Forward proxies – the forward proxies (also named explicit proxies) need to be configured in the client either at the OS level or at the application level such as a web browser. After the configuration is done the client will send HTTP(S) requests to the proxy which will try to resolve the request and then send the data back to the client.
Transparent proxies – transparent proxies act the same way but they are “transparent” to the client meaning they will use a method of hijacking the traffic, evaluate if it should be allowed or not, and then take an action. The client has no configuration or knowledge of the proxy.

The issue with TLS and proxies

Proxies act like a “man-in-the-middle” and it makes TLS traffic an issue. For a proxy to work, it will need to decrypt the client traffic which brakes the whole idea of encryption between the source (client) and target (destination server). To go around it, proxies will participate in the exchange of keys and certificates meaning they will present their certificates to the endpoints. This brings extra configuration to the proxy and management of certificates.

SNI and Squid

Some time ago there was an extension to the TLS protocol which adds a Server Name Indication (SNI) field to the header. The SNI field contains the actual Internet host that the client requested access to and it is not encrypted. So, a proxy could look into that field and evaluate if the target host is allowed or not without decrypting the traffic.

Note: in TLS 1.3 the option to encrypt the SNI was introduced which, if used, will prevent the proxy to work in a non-invasive manner.

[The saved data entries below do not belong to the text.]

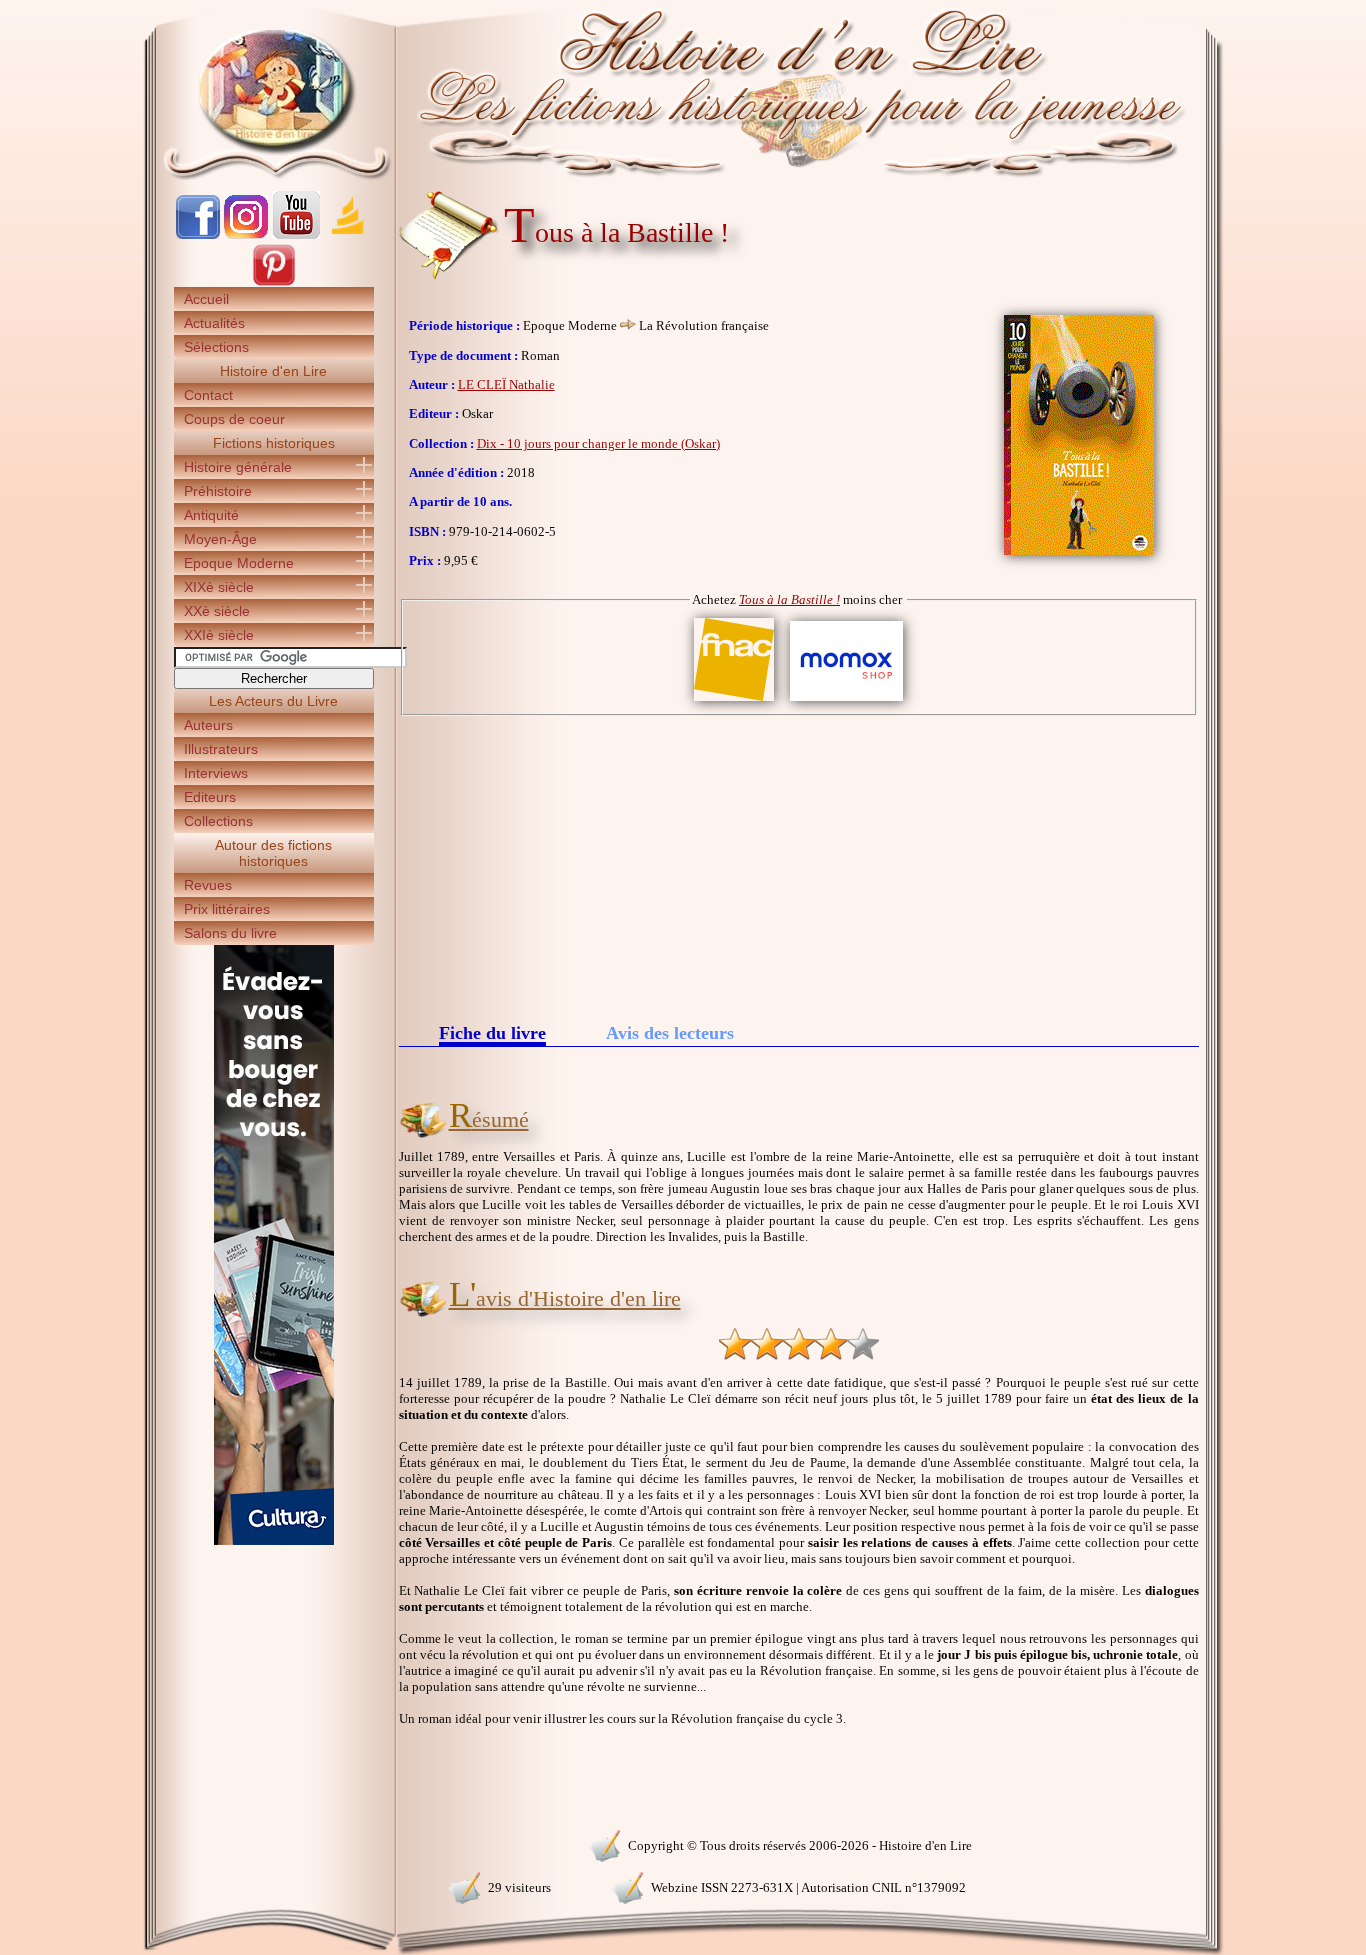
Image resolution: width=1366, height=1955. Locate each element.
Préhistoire (218, 491)
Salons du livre (230, 933)
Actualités (214, 323)
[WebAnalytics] (273, 1843)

Squid is one of the most used applications for building proxies. It is available on all major Operating Systems. Furthermore, starting in version 3.5, Squid introduced the concept of Peek and Splice which allows a Squid proxy to simply look at the SNI, compare it to a list of allowed or blocked targets and take action. The value add is that Squid does this in a non-intrusive way which allows the clients and the Internet servers to exchange certificates directly as if the proxy was not there.

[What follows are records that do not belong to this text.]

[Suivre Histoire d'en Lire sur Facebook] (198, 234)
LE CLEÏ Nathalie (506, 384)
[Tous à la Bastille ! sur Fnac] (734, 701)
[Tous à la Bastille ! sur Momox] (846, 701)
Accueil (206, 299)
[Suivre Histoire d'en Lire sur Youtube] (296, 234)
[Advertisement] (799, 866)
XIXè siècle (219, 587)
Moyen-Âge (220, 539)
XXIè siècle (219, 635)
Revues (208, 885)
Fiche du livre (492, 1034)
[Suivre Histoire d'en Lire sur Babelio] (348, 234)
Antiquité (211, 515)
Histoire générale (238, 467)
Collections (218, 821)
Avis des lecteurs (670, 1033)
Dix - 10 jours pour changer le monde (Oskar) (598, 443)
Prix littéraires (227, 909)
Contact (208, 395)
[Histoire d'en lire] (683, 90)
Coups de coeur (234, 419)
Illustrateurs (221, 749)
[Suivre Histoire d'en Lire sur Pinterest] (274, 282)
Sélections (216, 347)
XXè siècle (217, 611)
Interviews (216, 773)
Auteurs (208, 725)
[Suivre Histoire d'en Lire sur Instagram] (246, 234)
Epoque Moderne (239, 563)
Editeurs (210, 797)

The official Squid documentation is here: https://wiki.squid-cache.org/Features/SslPeekAndSplice#Peek_at_SNI_and_Splice

2. LAB

We will build a pair of Squid proxies in the OCI cloud and we will test domain whitelisting. The diagram of the lab can be seen below:

lab diagram

Test Setup

A. We will build a Squid proxy with the following details:

OS: Oracle Linux 8, Compute Shape can be anything that suits your needs
Default Squid installation
We will build firewall policies in the OS to hijack the client traffic and reroute it to Squid ports
- TCP 80 traffic will be redirected to TCP 3129
- TCP 443 traffic will be redirected to TCP 3130
We will use the Peek and Splice feature of Squid so the proxy will not take part in the certificate exchange between client and destination thus it will be a fully transparent proxy

B. We will duplicate the configuration on a second Squid proxy in the same subnet but a different AD.

C. We will deploy a network load balancer to provide High Availability for the solution.

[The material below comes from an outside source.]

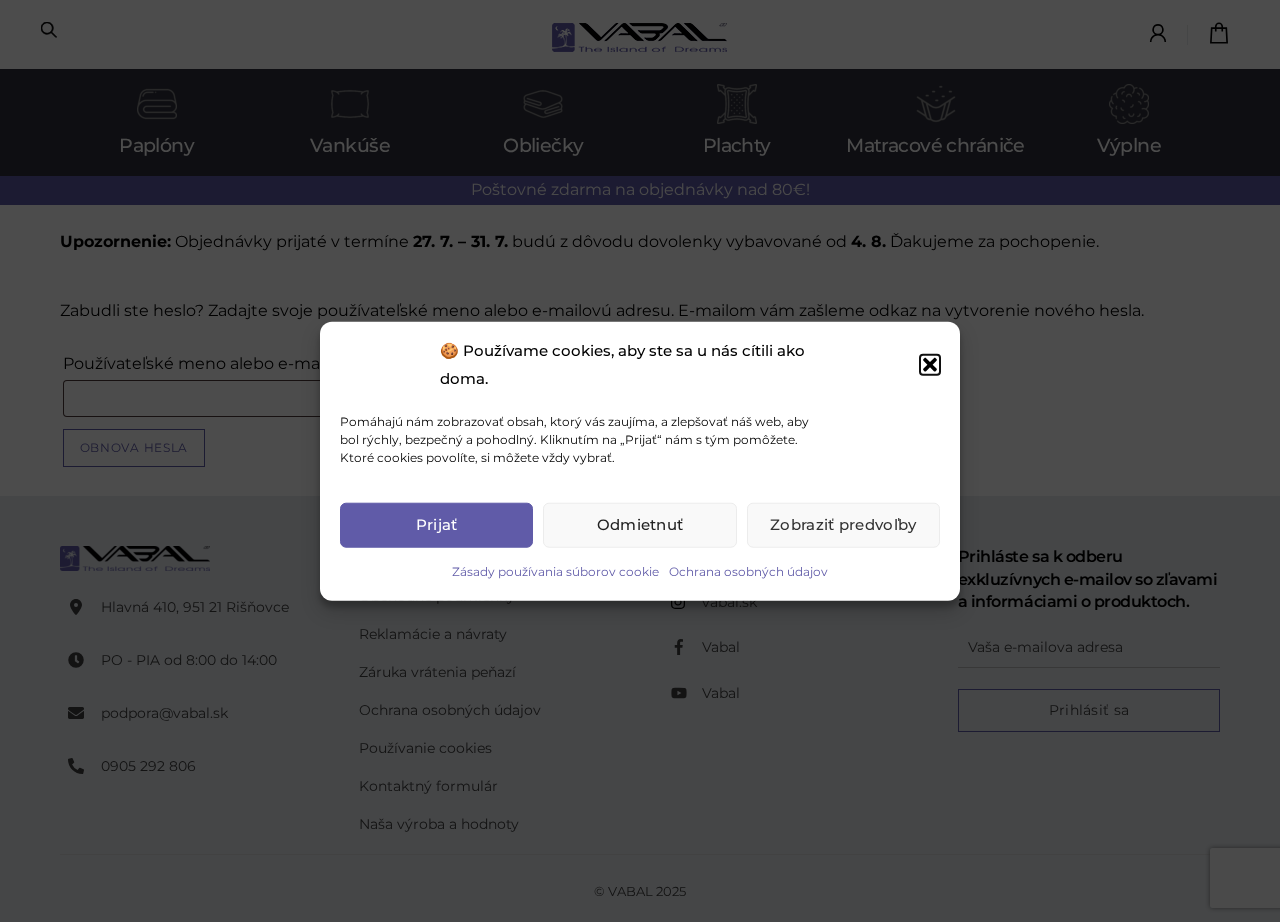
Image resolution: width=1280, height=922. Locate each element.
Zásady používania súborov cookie (555, 570)
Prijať (437, 524)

Note: We will not cover the deployment of the VCN and the subnets.This solution shows the two proxy servers in a PRIVATE subnet and their Internet connection is provided by a NAT Gateway. The same functionality can be achieved by deploying the proxies in a PUBLIC subnet and putting Public IPs on them, however, using the NAT gateway provides an extra layer of security as it prevents any inbound flows from the Internet.

Solution deployment

A. Deploy one compute instance in a private subnet. Make sure the private subnet has the default route to a NAT Gateway. After the Compute is UP, check Skip source/destination check on the NIC:

skip

– Next, connect to the instance, switch to user root, install squid, add firewall rules and enable the service:

yum install -y squid firewall-cmd --add-service=squid --permanent firewall-cmd --reload systemctl enable --now squid systemctl status squid

install

Do not move forward if the service is not active.

– Next, let’s add firewall rules for hijacking the client traffic and send it to Squid:

firewall-cmd --permanent --direct --add-rule ipv4 nat PREROUTING 0 -p tcp --dport 80 -j REDIRECT --to-ports 3129 firewall-cmd --permanent --direct --add-rule ipv4 nat PREROUTING 0 -p tcp --dport 443 -j REDIRECT --to-ports 3130 firewall-cmd --reload iptables -t nat -L

Make sure you see the rules in the PREROUTING chain.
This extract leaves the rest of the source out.